The week starts today

Bank exchange rates are you being ripped off by your bank

This morning sees the real start to this week after yesterdays 4th of July celebrations. As we expected, markets were very quiet yesterday due to the US holiday. Even the announcement from Standard and Poor’s that they would classify the French banks rolling over of Greek debt as a failure which would change Greece’s rating to selective default did little to substantially shift the market.

My views have changed very little over the last few months and as I have said previously, the gains that were made by the US Dollar against both Sterling and the Euro were not unexpected. I do however believe that this is not going to last and over the coming weeks I expect to see the Dollar weaken and levels of 1.62-63 should come back into play.

For me, Sterling now looks very good investment value and at these low levels don’t be too surprised to see the pound start making some headway against both the Euro and the Dollar over the coming couple of weeks. Don’t get me wrong I’m not saying “1.20 GBP/EUR and 1.70 GBP/USD here we come” but these should definitely be long term aims for Sterling. The thing for me that rules out a big surge in the value of Sterling is the constant pessimistic attitude of UK policy makers seeing the doom and gloom in everything. Let’s be fair about it, even if you thought something was good value and wanted to invest in it, you too would be put off if those supposedly championing it were so negative.

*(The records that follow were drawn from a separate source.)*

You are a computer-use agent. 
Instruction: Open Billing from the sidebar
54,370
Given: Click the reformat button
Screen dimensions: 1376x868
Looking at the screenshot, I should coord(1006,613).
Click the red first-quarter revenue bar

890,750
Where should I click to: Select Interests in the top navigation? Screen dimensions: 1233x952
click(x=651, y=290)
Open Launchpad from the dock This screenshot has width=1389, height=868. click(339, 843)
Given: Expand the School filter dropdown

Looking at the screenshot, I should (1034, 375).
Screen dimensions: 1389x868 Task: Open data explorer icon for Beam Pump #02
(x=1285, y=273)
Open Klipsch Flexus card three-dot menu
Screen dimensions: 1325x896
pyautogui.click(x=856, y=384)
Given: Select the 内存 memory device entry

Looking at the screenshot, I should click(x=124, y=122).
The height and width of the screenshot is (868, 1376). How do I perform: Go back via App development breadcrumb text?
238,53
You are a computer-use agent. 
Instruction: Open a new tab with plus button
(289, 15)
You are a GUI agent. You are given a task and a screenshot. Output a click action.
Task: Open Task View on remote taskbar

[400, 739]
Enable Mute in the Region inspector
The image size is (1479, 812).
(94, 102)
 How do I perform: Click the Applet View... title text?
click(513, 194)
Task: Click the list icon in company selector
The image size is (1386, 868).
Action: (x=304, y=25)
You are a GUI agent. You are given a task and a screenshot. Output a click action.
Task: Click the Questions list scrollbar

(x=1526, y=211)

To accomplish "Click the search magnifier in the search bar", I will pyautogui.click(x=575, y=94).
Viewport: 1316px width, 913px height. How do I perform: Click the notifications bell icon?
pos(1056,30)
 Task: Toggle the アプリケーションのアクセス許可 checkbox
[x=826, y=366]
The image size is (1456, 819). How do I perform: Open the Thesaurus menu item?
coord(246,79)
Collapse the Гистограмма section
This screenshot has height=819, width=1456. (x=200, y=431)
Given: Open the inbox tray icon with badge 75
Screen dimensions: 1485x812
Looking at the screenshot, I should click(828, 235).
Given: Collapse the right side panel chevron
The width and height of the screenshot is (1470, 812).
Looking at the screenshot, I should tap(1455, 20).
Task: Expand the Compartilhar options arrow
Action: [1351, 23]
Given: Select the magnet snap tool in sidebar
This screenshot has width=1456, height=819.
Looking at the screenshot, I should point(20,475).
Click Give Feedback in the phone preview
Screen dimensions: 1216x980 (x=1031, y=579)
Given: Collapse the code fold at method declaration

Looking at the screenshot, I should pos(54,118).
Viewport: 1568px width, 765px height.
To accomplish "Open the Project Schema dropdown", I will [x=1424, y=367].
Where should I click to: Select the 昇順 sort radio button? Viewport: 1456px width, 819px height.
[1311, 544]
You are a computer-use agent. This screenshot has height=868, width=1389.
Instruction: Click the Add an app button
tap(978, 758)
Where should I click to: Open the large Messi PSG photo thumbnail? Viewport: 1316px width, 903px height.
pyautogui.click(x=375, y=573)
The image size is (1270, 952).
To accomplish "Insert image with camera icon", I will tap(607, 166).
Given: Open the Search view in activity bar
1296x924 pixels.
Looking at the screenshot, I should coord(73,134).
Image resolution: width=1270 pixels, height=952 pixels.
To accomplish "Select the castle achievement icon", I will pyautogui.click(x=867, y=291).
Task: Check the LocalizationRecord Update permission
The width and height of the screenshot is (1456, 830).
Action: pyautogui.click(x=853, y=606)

An interesting article from today’s Financial Times by Martin Jacomb who is a former director of the Bank of England. He says basically that the only way out for Greece is to leave the Euro. He sees the motives of the EU in saving Greece purely as a way of trying to preserve the Euro and by adopting it in the first place Greece had made itself uncompetitive. His conclusion was that dismantling the Euro is the least painful course of action for both Greece and the EU.